Britain needs a bigger state to recover from pandemic, Labour leader says
The British state must take a bigger role in supporting businesses and the public just like it did in the aftermath of World War Two, opposition Labour Party leader Keir Starmer will set out in a speech on Thursday.Reuters | London | Updated: 18-02-2021 16:45 IST | Created: 18-02-2021 16:24 IST
The British state must take a bigger role in supporting businesses and the public just like it did in the aftermath of World War Two, opposition Labour Party leader Keir Starmer will set out in a speech on Thursday. Starmer, who took over as leader of the main opposition to Prime Minister Boris Johnson's Conservative Party in 2020, will sketch out his alternative vision for the country's post-Brexit and post-COVID future.
"I believe people are now looking for more from their government - like they were after the Second World War," Starmer will say according to advance extracts of his speech. "They're looking for government to help them through difficult times, to provide security, and to build a better future for them and their families."
His speech comes amid criticism from some quarters that his leadership has failed to inspire the British public, even as Johnson's government oversee a stuttering response to a pandemic that has inflicted worse economic damage and more deaths on Britain than its European peers.

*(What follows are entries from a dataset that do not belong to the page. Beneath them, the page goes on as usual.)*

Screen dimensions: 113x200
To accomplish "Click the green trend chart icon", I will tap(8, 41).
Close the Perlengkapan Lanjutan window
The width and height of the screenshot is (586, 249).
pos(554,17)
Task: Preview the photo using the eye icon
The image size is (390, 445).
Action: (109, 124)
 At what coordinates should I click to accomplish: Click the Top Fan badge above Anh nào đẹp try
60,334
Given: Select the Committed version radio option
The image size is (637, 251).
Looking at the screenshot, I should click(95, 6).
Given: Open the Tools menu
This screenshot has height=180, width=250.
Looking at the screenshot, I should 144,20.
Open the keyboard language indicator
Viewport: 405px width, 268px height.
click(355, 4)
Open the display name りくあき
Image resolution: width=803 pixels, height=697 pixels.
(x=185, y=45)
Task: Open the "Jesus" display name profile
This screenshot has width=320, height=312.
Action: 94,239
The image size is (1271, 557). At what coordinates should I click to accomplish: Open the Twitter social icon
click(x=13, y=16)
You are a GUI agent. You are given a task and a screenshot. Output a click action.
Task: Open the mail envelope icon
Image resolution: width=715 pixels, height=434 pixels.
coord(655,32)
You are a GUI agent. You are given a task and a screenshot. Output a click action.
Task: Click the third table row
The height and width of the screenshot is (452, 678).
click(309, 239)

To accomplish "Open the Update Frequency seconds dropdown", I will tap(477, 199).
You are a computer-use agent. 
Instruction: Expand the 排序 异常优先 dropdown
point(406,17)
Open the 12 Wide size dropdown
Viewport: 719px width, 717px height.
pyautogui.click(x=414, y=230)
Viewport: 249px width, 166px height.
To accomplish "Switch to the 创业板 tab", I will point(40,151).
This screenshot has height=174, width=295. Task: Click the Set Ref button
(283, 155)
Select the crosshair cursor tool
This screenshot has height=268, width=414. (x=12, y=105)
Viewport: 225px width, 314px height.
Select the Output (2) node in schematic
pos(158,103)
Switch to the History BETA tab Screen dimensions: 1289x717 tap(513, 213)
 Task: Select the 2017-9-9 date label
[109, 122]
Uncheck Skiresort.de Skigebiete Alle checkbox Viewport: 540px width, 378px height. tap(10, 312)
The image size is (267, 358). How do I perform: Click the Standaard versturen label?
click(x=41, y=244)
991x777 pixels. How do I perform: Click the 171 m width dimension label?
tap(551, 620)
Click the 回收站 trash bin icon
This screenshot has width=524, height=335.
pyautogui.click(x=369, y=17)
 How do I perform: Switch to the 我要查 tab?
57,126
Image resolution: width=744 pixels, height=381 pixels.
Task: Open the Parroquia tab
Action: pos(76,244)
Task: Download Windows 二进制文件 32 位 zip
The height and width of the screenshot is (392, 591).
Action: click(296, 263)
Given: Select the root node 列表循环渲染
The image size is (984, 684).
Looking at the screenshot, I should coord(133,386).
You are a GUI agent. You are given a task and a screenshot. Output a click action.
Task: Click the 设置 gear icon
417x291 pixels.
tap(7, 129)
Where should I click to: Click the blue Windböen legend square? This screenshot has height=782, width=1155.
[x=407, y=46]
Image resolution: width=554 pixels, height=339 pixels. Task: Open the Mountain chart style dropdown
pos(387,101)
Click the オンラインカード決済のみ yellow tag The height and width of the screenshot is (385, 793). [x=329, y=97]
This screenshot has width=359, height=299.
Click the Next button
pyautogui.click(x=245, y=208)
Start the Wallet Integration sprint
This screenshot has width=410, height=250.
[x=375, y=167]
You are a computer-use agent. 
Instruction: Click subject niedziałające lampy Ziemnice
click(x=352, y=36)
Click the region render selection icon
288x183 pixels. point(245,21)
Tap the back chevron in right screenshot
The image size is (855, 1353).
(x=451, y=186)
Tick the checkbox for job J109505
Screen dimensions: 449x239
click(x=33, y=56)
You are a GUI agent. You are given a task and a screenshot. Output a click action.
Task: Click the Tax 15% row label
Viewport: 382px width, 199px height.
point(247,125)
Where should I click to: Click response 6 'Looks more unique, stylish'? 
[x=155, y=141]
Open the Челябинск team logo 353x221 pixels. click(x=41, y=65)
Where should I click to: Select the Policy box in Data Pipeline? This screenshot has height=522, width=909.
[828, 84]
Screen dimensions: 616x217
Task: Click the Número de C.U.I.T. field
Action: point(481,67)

Next month, Conservative finance minister Rishi Sunak will set out a budget plan expected to underline the eye-watering cost of supporting the British economy through the pandemic.
Sunak is expected to defer most of the toughest decisions about how to pay for that support. Starmer will argue that the crisis has paved the way for a permanently larger state, calling on Sunak to extend some of the temporary support programs for low earners and businesses forced to close by lockdown restrictions.
"To invest wisely and not to spend money we can't afford. Those are my guiding principles. But I think that COVID has shifted the axis on economic policy: both what is necessary and what is possible have changed," he will say.